Synthesis of biodegradable and photocurable glycine based amino acid phosphoramidates for biomedical applications

Tissue engineering combines various fields in medicine in an interdisciplinary manner to restore, maintain, or improve tissue functions. Due to the aging population and the complexity of potential defects, bone, ligament and tendon reconstruction are areas of rising importance. Although there are various approaches, ranging from bioactive ceramics, metals, to synthetic and natural polymers, the choice of material remains a long-term challenge, since each of these materials, also posses disadvantages depending on the application. A promising solution is provided by amino acid phosphoramidates. These phosphoramidates posess at least one amino acid group and functional groups for polymerization at the end of each sidechain. Their structure is easily modified and can be tailored for specific applications by changing the amino acid or polymerizable functional group.
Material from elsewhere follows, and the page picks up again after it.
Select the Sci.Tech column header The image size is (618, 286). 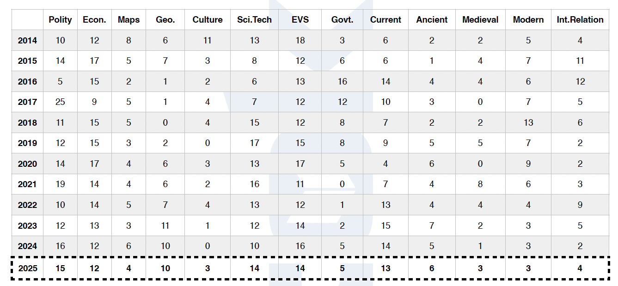point(254,20)
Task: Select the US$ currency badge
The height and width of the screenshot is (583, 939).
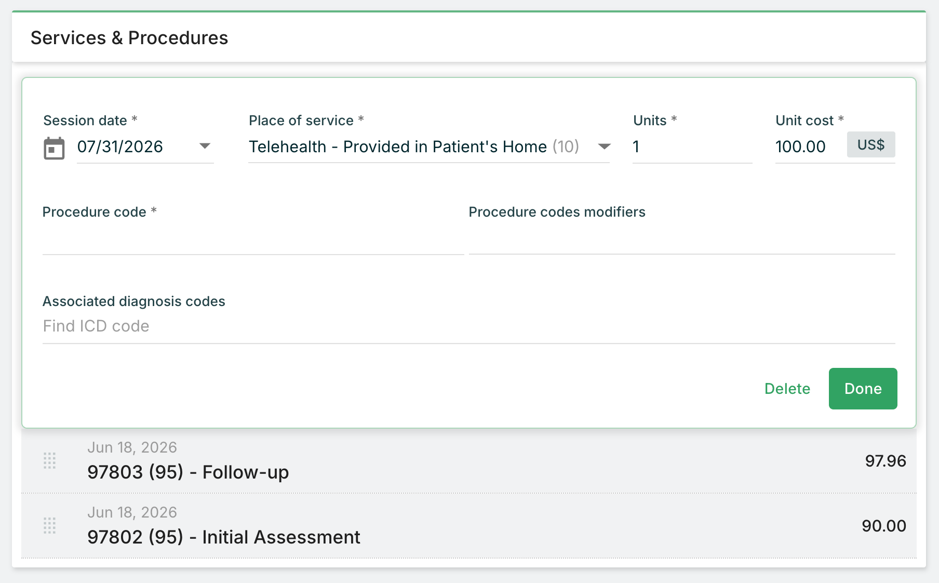Action: [x=871, y=144]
This makes amino acid phosphoramidates particularly attractive for using additive manufacturing methods as the chosen process methods. Especially in the field of light-curing 3D printing technologies, phosphoramidates offer opportunities to create excellent and precise 3D models. Additionally, amino acid phosphoramidates are characterized by their variable degradation rate at a neutral pH-value, which leads to non-toxic phosphates. Due to these and other advantages, this thesis aims to synthesize three different amino acid phosphoramidates and expand their thermo-mechanical properties and degradation behaviour in various polymer formulations.